Monday, February 16, 2009

The Physical Exam

Pauline Chen has an interesting piece in last week's New York Times about the role of the physical exam in modern medicine. I must admit that as a medical student I was often frustrated by the physical exam. Likely, some of the frustration was due to a lack of confidence in my ability to perform some of the maneuvers. With practice this got better. After a month with an FP physician with a passion for sports medicine, for example, I was not afraid of patients with lower back pain anymore. He taught me a nice formula with a few simple tests to do each time that covered the range of motion of the entire back and pinpointed the location of the injury. Repetition does work.

A great deal of my frustration, however, I now realize was brought on by certain aspects of my training itself. During our first year we were taught physical exam skills in our Doctoring course. The course was taught by an NP who was very skilled at the physical exam and emphasized its importance. Smaller, more specialized parts of the exam were reinforced in our 2nd years coursework relating to organ system. By the time we hit the wards, I was pretty comfortable going leisurely through the motions on my classmates and the mostly healthy patients I saw at the student-run free clinics.

On the wards things were different. Everything moved much faster and the patients were often very sick. Residents were overworked and focused on collecting the volumes of data necessary for following the patients imaging, labs, and vitals. It was what Dr. Chen describes--spending a lot time touching the patient became low on the priority list. In rounds the physical exam was not usually emphasized. It was often brushed over to focus on imaging results. If a medical student brought up some exam maneuver to attempt it might be viewed with amusement as a relic of the past or as a teaching point. "Oh, that, well we rarely use that anymore since it is unreliable and we can just look at the CT, but why don't you try it when we go in to see the patient."

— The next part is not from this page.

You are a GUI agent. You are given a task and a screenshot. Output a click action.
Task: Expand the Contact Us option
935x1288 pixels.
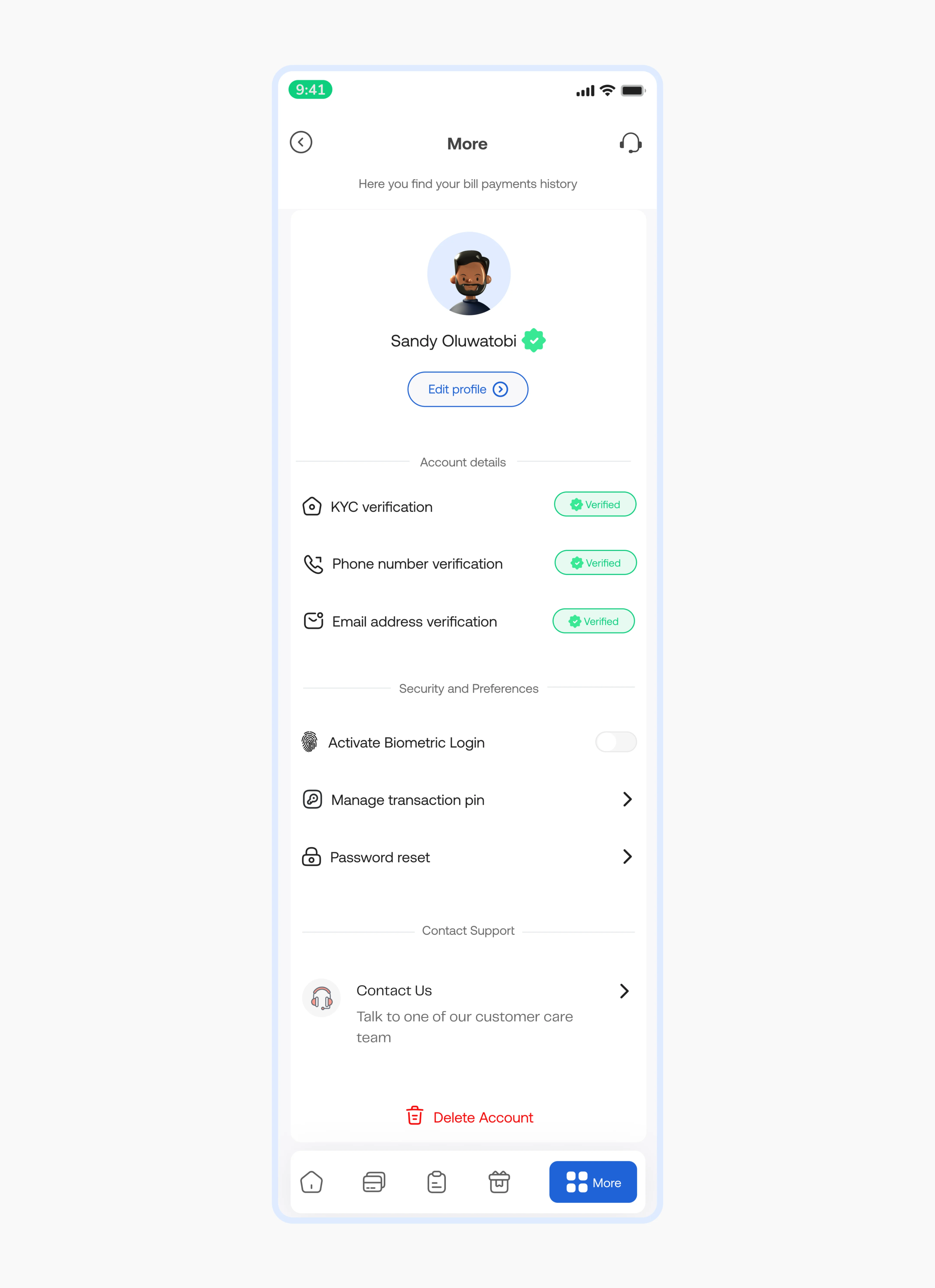click(627, 990)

There were some exceptions to this seeming cultural norm, of course. On Trauma Surgery the physical exam carried a lot of weight, especially since initial treatment decisions often had to be made immediately and could not wait for imaging. On the wards I had one Internal Medicine attending who is very much like Dr. Abraham Verghese, the physician whose work that inspired Dr. Chen's article. With this attending all of the medical students went weekly on physical exam rounds and listened to the patient's stories in great detail. It was interesting and usually a more rewarding way of seeing patients than the usual rush-in, rush-out. Unfortunately, it was only once a week for a small part of my 3rd year.

So as I look back on my training it does not surprise me that as a medical student I tended to use the extra time I had with patients talking to them and not on performing detailed physical exams. I felt I could contribute more to their care by listening to them, being supportive, answering questions they felt had not been addressed, building rapport, and maybe even by finding some detail in their history that might have been missed. Perhaps the physical exam, as Dr. Verghese suggests, is another avenue for building trust with patients and finding the missing puzzle pieces to make the diagnosis. And with more emphasis on its importance in medical education and more physical exam teaching at the bedside, maybe the medical students who come after me will not find it to be the sometimes puzzling and frustrating experience that I did.


Christina said...

Hi there, I found your blog somehow or another and you know, I really relate to feeling a little lost when it comes to physical examination skills. As a medical student, we're rushed through learning how to examine patients systematically. During our clinical years in school and during residency, we're pressed for time, we're exhausted, lazy, etc...and we often gloss over learning good physical exam skills. Once, when I was working at a city hospital in Cleveland, I found that the foreign med grads often had MUCH better PE skills than American trained physicians. Likely this is because they do not have the technology that we so often rely on for diagnosis in the United States. It's sad really - and the pricey tests that we order are obviously driving up the cost of healthcare. It would be nice if we had more time to dedicate to honing our PE skills through out our training. One of my attendings recently said to me, "If you don't learn how to do it during residency, you'll never learn how to do it." So very, very true!

The Lone Coyote said...


I completely agree. I have not had much experience working with foreign graduates, but I have heard similar things from people who have done rotations abroad. And now that I am actually working in the lab, I am constantly astounded by how much things cost and how many unnecessary tests are ordered.